REQUEST – Edit the entries from the line containing "You are a GUI" through the line containing "Image resolution: width=379" by swapping "shapes tool" for "shapes menu". Keep everything else in those lines the same and give back only those lines.

Entries on where items appear –
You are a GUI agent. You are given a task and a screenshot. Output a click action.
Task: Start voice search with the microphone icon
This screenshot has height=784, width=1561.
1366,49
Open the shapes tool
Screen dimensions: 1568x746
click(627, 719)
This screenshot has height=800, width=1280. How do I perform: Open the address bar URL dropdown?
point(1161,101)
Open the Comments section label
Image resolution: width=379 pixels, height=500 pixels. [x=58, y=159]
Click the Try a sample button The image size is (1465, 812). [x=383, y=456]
--
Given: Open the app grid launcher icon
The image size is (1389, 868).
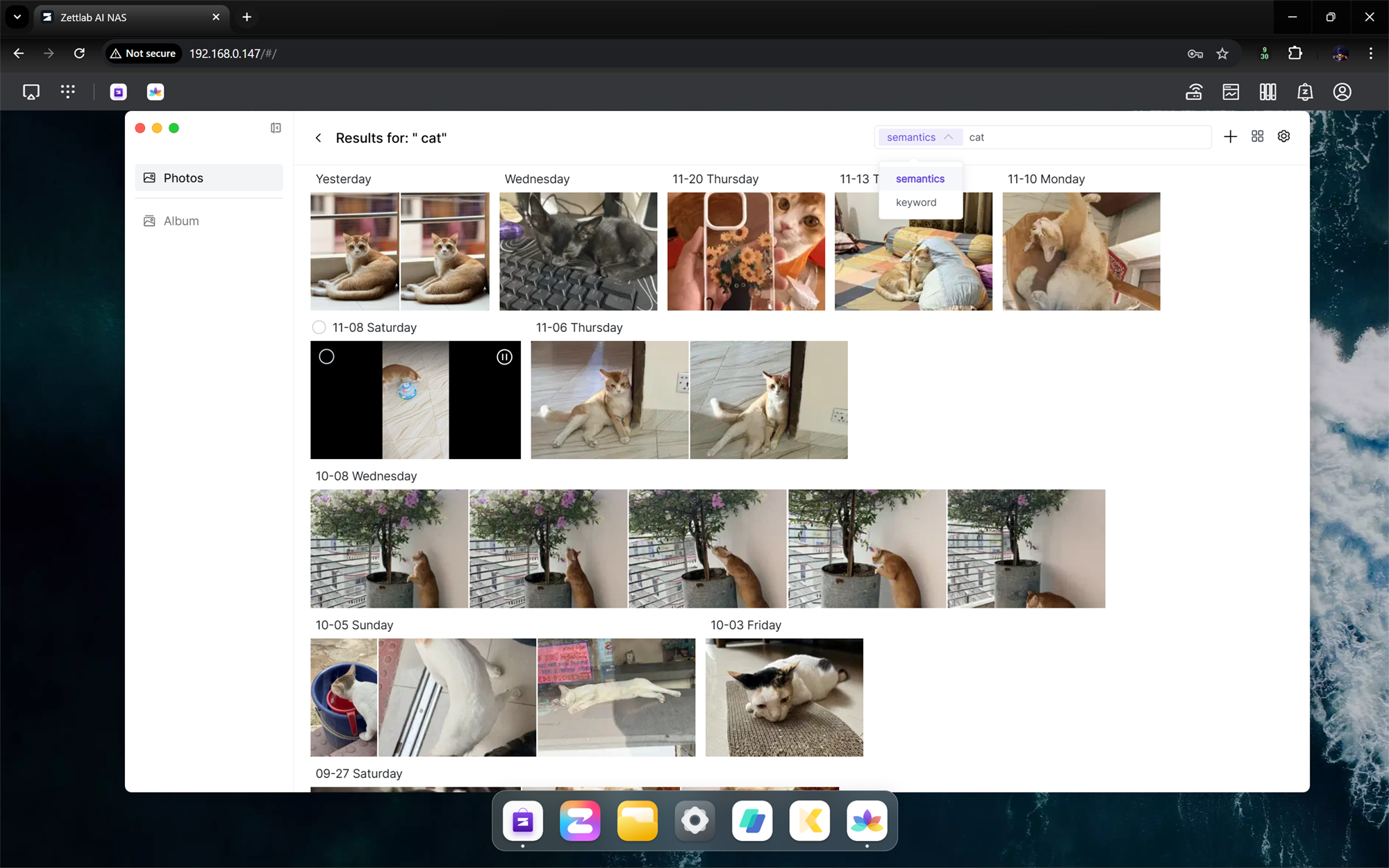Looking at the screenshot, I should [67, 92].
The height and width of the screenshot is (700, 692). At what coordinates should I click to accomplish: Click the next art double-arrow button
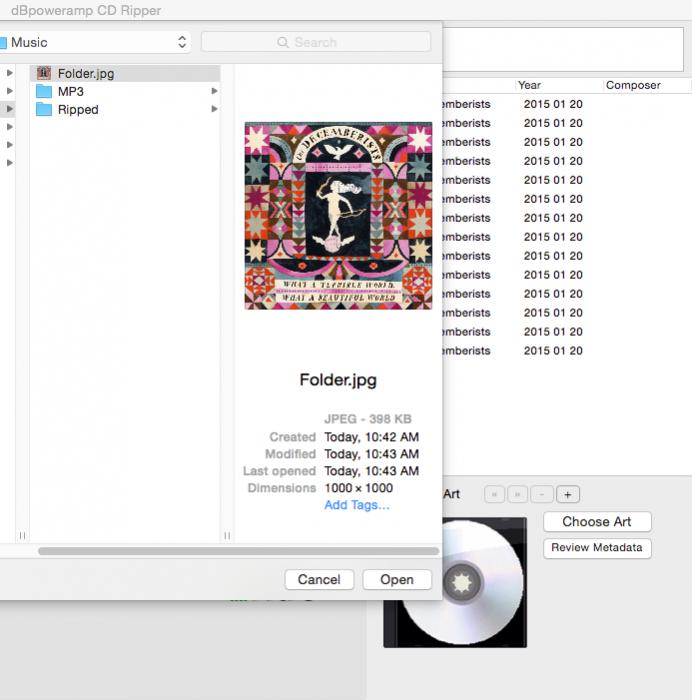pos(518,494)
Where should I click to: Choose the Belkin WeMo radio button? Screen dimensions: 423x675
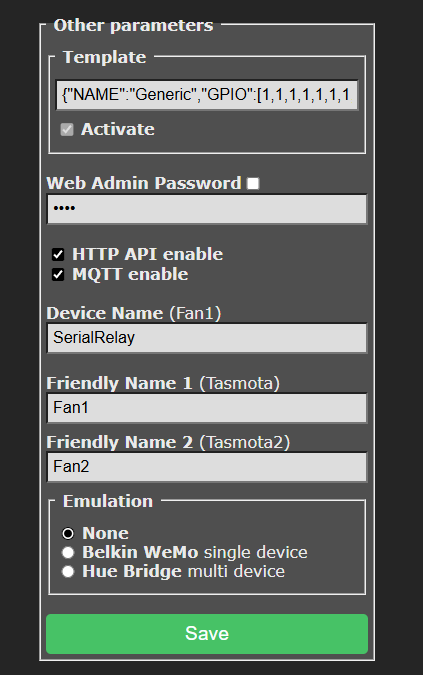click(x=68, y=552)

SOLUTION TO THE PROBLEM –
You are a GUI agent. You are given a task and a screenshot. Output a click action.
Task: Start voice search with the microphone icon
This screenshot has height=784, width=1561.
1366,49
Open the shapes menu
Screen dimensions: 1568x746
click(627, 719)
This screenshot has height=800, width=1280. How do I perform: Open the address bar URL dropdown?
point(1161,101)
Open the Comments section label
Image resolution: width=379 pixels, height=500 pixels. [x=58, y=159]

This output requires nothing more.